(EXERCISE DATA Opens)

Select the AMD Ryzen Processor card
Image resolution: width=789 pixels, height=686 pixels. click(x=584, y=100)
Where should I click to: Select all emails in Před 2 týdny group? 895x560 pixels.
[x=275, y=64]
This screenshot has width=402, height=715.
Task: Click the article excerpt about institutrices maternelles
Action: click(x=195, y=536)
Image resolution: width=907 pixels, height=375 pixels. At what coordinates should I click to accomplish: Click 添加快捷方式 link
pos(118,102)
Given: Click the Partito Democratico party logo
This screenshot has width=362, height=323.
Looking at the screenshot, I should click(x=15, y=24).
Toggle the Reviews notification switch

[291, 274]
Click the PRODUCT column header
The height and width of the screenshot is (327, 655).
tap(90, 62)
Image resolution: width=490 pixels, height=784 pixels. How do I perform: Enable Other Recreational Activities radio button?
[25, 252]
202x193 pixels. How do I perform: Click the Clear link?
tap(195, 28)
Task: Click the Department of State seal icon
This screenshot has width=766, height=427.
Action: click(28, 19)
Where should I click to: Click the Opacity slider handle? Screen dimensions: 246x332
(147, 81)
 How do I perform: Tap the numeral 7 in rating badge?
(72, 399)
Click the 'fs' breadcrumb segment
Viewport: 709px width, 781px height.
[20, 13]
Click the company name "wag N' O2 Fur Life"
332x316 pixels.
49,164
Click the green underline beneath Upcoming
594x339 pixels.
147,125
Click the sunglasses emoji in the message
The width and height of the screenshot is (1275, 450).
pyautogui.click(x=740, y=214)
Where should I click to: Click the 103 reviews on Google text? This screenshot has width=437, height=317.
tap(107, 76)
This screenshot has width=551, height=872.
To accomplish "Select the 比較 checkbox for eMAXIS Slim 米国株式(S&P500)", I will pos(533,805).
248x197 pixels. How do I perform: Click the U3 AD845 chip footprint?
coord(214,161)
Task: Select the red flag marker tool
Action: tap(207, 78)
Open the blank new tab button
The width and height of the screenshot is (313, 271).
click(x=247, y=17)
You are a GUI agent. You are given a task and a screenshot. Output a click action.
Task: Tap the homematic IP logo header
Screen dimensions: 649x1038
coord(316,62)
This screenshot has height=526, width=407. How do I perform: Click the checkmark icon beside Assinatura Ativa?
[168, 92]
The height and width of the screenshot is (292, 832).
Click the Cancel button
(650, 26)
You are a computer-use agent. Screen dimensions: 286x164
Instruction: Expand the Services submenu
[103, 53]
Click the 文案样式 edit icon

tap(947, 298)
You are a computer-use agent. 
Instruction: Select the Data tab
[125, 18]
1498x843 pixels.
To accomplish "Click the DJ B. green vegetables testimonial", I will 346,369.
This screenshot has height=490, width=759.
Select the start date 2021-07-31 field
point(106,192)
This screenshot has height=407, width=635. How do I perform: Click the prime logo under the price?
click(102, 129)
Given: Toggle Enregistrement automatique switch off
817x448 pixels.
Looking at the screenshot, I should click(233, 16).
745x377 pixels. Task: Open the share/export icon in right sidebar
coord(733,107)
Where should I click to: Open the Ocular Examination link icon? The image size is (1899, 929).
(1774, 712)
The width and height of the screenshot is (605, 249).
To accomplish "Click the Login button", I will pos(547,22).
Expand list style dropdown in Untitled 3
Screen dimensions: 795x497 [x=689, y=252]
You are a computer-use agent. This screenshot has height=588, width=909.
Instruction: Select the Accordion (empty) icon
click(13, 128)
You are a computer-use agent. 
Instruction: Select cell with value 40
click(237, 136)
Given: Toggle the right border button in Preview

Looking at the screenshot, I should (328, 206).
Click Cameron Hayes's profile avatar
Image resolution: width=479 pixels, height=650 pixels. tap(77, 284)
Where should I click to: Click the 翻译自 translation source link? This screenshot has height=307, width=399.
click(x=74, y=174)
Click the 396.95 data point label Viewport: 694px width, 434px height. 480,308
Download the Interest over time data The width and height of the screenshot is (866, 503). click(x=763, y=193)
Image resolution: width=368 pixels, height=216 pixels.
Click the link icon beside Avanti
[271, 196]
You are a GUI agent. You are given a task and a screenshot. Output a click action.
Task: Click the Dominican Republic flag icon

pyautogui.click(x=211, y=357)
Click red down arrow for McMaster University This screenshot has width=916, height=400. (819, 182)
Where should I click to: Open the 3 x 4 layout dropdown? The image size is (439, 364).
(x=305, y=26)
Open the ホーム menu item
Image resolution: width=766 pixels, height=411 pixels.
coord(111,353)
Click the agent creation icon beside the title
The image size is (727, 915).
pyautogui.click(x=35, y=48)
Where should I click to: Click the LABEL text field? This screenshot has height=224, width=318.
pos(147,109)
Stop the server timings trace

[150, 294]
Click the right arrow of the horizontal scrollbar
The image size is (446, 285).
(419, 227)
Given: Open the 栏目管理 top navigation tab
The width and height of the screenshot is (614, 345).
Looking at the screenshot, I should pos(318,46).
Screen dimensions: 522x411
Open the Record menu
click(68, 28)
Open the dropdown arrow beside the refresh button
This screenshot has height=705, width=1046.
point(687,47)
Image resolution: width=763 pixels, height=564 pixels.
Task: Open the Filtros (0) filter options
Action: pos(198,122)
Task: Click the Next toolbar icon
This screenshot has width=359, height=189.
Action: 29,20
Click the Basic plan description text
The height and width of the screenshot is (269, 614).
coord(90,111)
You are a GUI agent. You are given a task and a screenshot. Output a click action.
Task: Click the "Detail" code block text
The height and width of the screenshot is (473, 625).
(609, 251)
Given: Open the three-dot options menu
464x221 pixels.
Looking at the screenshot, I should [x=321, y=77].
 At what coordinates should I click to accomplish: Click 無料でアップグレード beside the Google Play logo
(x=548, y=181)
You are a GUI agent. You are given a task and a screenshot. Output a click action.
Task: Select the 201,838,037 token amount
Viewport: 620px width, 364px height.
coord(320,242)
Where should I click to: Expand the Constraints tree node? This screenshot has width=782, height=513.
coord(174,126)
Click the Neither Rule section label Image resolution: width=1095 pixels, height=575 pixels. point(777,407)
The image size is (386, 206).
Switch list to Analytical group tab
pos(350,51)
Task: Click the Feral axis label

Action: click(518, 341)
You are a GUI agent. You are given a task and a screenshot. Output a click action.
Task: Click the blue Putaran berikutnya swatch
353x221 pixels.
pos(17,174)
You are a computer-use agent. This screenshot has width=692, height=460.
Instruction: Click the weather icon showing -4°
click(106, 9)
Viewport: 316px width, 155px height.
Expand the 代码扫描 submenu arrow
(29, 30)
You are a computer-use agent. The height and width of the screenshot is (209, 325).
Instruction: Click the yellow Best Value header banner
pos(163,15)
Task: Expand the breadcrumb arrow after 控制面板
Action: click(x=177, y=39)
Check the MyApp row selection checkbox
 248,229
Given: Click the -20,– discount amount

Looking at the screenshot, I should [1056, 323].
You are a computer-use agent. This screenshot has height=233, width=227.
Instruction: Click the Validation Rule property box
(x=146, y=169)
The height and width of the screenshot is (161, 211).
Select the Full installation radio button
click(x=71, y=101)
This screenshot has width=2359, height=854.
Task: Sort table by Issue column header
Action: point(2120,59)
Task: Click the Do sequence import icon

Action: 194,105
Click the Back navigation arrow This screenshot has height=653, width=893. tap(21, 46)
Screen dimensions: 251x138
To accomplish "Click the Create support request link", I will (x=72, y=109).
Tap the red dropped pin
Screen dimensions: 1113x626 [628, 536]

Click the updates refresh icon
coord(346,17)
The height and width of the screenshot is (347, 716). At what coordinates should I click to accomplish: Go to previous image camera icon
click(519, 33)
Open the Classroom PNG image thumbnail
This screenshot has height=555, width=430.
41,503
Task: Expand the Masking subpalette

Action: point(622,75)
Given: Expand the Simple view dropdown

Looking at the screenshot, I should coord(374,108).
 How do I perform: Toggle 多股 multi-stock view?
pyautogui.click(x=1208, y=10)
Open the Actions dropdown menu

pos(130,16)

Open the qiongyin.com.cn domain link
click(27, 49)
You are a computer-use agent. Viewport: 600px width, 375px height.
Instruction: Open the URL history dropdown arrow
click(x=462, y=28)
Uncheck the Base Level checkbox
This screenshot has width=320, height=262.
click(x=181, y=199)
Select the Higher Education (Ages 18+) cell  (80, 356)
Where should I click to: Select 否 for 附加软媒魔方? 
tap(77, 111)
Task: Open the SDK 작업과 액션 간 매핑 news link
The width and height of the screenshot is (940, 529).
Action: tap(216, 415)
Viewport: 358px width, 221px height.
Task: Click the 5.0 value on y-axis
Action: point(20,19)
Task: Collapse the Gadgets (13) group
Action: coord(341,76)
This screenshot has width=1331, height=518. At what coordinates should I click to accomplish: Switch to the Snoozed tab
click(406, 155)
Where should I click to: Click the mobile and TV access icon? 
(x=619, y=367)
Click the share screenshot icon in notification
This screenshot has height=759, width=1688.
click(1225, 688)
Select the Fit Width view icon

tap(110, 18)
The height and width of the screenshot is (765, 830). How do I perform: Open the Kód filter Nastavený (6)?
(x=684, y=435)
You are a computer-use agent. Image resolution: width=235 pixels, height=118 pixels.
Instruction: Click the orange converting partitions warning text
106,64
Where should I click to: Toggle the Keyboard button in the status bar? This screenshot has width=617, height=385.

(EXERCISE DATA Closes)

◆ THE PROBLEM ◆
A lone number is the expected answer: the count of lines in these entries holding the string "will".

◆ TASK RESULT ◆
4